## Problem to work on
Can you reproduce the forum thread below on Japan's plan to release Fukushima water, word for word, from "You truly learn" up to and including "RadishRose (Apr 9, 2021)"?

## Passage
# Japan says sorry but it has to dump radioactive water into the ocean



## mellowyellow (Apr 9, 2021)

Japanese Prime Minister Yoshihide Suga says that the government has put off figuring out what to do with all of the contaminated water building up at the destroyed Fukushima Daiichi nuclear power plant for long enough — and it’s time to start dumping it into the ocean.
Suga’s hand is forced given that the plant will soon run out of space to store the contaminated groundwater seeping into the facility, _The Japan Times _reports, and he’s framing the controversial plan to release the water into the Pacific Ocean as “unavoidable.”………………………..
https://futurism.com/the-byte/japan-sorry-dump-radioactive-water-ocean


----------



## Aunt Marg (Apr 9, 2021)

Louis Armstrong sang it best... What a Wonderful World






I hope mankind pays the ultimate price for his stupidity and selfishness.


----------



## Devi (Apr 9, 2021)

Aunt Marg said:


> I hope mankind pays the ultimate price for his stupidity and selfishness.


Meaning?


----------



## Aunt Marg (Apr 9, 2021)

Let's ban single use plastics, but we'll allow for radioactive waste in the way of contaminated water to be poured into the worlds largest bodies of water.

Adding yet one more feather to mankind's dunce cap.


----------



## SetWave (Apr 9, 2021)




----------



## Aunt Marg (Apr 9, 2021)

You truly learn to grasp just how stupid mankind is when he willingly and purposely poisons his own food source - Aunt Marg


----------



## RadishRose (Apr 9, 2021)

Oh please, no!! Fish is unsafe now, as it is. 
Damn them.


----------



## Devi (Apr 9, 2021)

If I recall correctly, the reactive cores burned down, the groundwater is seeping into them, and they can't hold it any longer. It's not that they want to dump the water, but that it's going to overrun anyway. Do some searching on Fukushima; the story's been out there for ages.


----------



## fmdog44 (May 4, 2021)

It is sad when the only positive solution to the growing amount of garbage man produces daily is to load it on to rockets and shoot it out to space. This has been suggested for nuclear waste as well but the threat of a failed launch prevents it from becoming a reality. Countries China for one has stopped allowing us to ship our garbage to them. I wonder if we started dumping it all in the Grande Canyon would that erase the problem? After all, the Grande Canyon is nothing but an eye-sore hole in the Earth.


----------



## SetWave (May 4, 2021)

fmdog44 said:


> It is sad when the only positive solution to the growing amount of garbage man produces daily is to load it on to rockets and shoot it out to space. This has been suggested for nuclear waste as well but the threat of a failed launch prevents it from becoming a reality. Countries China for one has stopped allowing us to ship our garbage to them. I wonder if we started dumping it all in the Grande Canyon would that erase the problem? After all, the Grande Canyon is nothing but an eye-sore hole in the Earth.


Ah, yes, the great Grande Canyon Landfill. 
To be followed by housing tracts and strip malls.


----------



## Chet (May 4, 2021)

Looks like it will head toward California. Surf's up and radioactive.


----------

## Data excerpt
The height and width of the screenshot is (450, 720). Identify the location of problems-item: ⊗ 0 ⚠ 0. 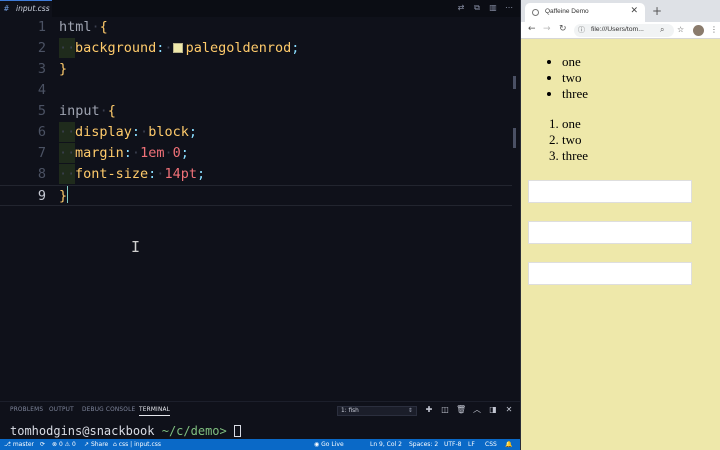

## The completed task
You truly learn to grasp just how stupid mankind is when he willingly and purposely poisons his own food source - Aunt Marg


----------



## RadishRose (Apr 9, 2021)